On passe un bon moment à se partager le pot de glace, avec un peu plus de conversation sur tout et rien. Elle me raconte des bribes de sa vie, moi de la mienne. On est affreusement banals, elle et moi. Je m'en fous pas mal.
Puis, en même temps, "The dragster-Wave" de Ghinzu explose, elle me tend sa cuillère contenant la toute fin du pot, et on voit la mer. Le silence s'installe, il a un goût choco-brownies et un peu de sa saveur à elle. Je prends la première sortie.
La route est déserte, en bord de mer. Je monte sur la jetée en voiture, et avance jusqu'au bout. Je coupe le moteur, Serj Tankian finira plus tard. Elle descend de la voiture, puis monte sur le toit, jambes sur le pare-brise. Je la rejoins. Ses cheveux battent son front en rythme avec la houle. Elle les remet derrière son oreille.
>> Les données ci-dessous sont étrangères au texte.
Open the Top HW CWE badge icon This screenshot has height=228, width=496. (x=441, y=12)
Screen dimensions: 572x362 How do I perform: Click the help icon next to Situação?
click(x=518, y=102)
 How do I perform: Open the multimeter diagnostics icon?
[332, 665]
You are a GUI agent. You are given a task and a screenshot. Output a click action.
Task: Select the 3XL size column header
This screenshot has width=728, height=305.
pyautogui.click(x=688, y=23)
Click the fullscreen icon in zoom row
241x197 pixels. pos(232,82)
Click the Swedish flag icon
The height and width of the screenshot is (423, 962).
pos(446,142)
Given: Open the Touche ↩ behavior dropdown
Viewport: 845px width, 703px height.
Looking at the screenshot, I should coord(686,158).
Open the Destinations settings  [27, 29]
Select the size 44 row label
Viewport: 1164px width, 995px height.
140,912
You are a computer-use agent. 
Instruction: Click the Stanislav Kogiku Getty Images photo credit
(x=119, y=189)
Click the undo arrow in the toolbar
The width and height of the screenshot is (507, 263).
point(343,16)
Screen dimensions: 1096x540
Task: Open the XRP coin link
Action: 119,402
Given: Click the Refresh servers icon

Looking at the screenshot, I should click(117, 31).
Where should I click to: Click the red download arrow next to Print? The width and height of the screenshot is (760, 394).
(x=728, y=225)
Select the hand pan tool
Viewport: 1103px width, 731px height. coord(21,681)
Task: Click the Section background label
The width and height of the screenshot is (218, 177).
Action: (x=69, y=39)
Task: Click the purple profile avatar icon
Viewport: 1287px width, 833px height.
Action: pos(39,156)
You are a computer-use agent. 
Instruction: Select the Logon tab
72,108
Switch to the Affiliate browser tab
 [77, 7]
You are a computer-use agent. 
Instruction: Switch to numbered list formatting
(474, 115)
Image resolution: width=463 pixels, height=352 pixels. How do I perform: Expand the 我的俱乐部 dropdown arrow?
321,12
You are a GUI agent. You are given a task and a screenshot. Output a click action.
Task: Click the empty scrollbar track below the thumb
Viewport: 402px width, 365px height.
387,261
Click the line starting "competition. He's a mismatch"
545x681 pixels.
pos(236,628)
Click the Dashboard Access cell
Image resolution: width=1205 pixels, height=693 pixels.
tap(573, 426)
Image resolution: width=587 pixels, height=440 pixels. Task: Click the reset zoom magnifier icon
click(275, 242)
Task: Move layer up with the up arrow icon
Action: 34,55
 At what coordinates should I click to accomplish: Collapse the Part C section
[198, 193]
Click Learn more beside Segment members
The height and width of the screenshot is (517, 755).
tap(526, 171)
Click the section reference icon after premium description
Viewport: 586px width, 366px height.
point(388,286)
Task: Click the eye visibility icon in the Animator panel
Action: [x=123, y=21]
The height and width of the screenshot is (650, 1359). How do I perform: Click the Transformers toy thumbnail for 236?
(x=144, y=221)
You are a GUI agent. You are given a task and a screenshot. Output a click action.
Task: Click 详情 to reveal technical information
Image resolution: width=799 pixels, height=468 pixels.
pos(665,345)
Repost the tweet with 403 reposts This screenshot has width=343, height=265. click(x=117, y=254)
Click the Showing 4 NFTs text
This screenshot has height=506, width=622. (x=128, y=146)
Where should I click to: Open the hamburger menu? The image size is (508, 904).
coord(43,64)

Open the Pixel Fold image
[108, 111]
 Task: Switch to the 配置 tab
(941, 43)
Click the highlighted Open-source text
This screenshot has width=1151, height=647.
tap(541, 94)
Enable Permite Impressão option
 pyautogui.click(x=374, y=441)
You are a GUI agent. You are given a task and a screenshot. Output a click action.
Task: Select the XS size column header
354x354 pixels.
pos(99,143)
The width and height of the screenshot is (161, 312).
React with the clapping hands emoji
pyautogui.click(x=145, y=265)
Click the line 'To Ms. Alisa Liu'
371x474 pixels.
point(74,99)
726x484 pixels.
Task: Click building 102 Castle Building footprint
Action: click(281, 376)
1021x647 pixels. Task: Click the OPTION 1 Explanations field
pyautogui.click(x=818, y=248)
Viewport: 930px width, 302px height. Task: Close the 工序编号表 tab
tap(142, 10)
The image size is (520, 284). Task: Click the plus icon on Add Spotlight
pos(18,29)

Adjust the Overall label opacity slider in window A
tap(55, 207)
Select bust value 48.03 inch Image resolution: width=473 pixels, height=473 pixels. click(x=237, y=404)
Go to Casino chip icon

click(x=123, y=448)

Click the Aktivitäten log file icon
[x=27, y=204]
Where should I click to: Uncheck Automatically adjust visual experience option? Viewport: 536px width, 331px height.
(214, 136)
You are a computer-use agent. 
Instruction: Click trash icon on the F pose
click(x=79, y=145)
Le ciel est gris, le temps se demande quoi faire.
"Et maintenant?
-J'ai ma petite idée.
-Moi aussi.
-T'es vraiment déjanté tu sais?
-Et encore, tu m'a pas vu déguisé en Superman en train de danser la macarena
-Je demande à voir.
-Tout de suite? J'ai pas de cape.
-On va bien se débrouiller.
-Ton idée c'était quoi?
-La même que la tienne.
-Faut voir ce qu'il y a dans la boîte à gants.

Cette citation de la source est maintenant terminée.